Now that we have the results, let’s ground them in reality. While there is an order-of-magnitude difference in performance, especially as the resource size increases, it often matters less than the numbers suggest.
Consider a comprehensive English dictionary of ~450,000 words. At an average of 5-8 characters per word, the file sits at roughly 2 MB to 4 MB. Even on modest hardware, an external fetch of a 4 MB file might take only 2–5 ms.
Here are some latency numbers put into perspective:
- 1 ms – 10 ms: Indistinguishable from “instant.”
- 13 ms: The fastest speed at which the human brain can process a discrete image.
- 100 ms: The threshold at which a user perceives a “delay” in interface responsiveness.
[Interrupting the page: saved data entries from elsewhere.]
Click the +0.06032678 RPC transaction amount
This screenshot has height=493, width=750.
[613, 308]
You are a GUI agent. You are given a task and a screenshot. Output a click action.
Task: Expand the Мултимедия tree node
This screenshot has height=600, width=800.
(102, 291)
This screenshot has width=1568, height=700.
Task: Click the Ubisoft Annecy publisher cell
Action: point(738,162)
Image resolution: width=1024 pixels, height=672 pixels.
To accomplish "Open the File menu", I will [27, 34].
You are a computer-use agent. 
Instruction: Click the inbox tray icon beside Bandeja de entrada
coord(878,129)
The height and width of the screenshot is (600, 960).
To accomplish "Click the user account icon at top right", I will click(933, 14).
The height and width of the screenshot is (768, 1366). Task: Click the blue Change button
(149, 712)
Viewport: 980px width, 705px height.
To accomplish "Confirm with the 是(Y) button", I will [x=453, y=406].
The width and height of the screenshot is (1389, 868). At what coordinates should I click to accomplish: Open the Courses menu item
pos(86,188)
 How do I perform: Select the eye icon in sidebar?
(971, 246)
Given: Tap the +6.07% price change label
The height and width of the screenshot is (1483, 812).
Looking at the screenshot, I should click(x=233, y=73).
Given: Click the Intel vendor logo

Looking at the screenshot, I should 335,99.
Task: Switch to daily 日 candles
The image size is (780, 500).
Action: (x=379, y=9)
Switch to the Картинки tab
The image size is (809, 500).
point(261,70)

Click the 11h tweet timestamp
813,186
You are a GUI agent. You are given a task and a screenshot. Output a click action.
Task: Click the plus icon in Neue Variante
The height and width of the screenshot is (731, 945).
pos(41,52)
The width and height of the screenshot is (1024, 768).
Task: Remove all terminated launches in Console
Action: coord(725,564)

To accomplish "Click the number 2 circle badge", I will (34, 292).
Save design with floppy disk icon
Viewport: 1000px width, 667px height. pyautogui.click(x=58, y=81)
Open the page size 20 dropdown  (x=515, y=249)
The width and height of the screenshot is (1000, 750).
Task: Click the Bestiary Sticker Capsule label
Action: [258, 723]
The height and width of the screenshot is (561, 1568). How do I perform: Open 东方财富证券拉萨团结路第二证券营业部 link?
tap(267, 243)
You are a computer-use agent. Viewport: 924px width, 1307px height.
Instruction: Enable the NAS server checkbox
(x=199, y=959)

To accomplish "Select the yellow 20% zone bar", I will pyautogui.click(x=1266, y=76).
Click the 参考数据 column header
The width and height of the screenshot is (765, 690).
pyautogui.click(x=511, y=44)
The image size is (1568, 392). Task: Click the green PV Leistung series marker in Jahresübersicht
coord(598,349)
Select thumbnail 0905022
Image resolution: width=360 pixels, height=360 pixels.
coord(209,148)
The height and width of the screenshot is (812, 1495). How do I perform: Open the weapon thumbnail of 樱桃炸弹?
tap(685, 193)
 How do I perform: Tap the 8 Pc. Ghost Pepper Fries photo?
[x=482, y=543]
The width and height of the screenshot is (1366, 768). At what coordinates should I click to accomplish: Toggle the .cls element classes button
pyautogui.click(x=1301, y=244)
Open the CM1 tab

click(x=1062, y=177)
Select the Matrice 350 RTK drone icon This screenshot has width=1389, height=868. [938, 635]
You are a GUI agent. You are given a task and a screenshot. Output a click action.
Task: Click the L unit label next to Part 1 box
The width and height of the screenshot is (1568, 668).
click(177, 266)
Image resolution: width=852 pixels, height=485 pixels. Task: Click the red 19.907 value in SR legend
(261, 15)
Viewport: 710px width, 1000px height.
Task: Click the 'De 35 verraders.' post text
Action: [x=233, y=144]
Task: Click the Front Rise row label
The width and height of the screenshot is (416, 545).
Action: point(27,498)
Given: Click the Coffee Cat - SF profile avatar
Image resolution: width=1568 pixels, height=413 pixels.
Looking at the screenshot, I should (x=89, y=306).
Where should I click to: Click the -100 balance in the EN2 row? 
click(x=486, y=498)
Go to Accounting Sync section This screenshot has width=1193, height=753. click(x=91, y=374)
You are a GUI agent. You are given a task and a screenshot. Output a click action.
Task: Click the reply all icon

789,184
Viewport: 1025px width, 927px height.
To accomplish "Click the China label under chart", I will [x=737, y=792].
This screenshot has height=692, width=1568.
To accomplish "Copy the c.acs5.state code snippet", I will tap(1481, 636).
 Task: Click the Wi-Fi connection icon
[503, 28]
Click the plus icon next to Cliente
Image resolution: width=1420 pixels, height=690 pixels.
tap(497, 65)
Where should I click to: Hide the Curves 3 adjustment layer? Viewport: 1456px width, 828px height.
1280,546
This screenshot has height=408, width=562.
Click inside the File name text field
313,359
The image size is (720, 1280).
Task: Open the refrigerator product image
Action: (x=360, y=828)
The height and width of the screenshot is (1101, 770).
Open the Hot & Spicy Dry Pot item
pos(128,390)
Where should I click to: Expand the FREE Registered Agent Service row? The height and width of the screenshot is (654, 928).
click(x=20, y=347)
Since loading a word bank is typically a one-time upfront cost at startup, a 5 ms delay is invisible to the user.
Conclusion
If performance were the only metric, embedding would win every time. However, the decision is much more nuanced. Embedding creates bloat in the compiled binary, but also simplifies distribution. Loading external files adds more latency, but it also allows for more flexibility, user configuration, and manageable resources.
This is not to say that being blazingly fast does not matter, rather the lesson here is to carefully consider the tradeoffs of each decision and understand what your project needs to prioritize. In an age where production is cheap, critically evaluating a problem and having the knowledge to make a decision becomes an invaluable skill.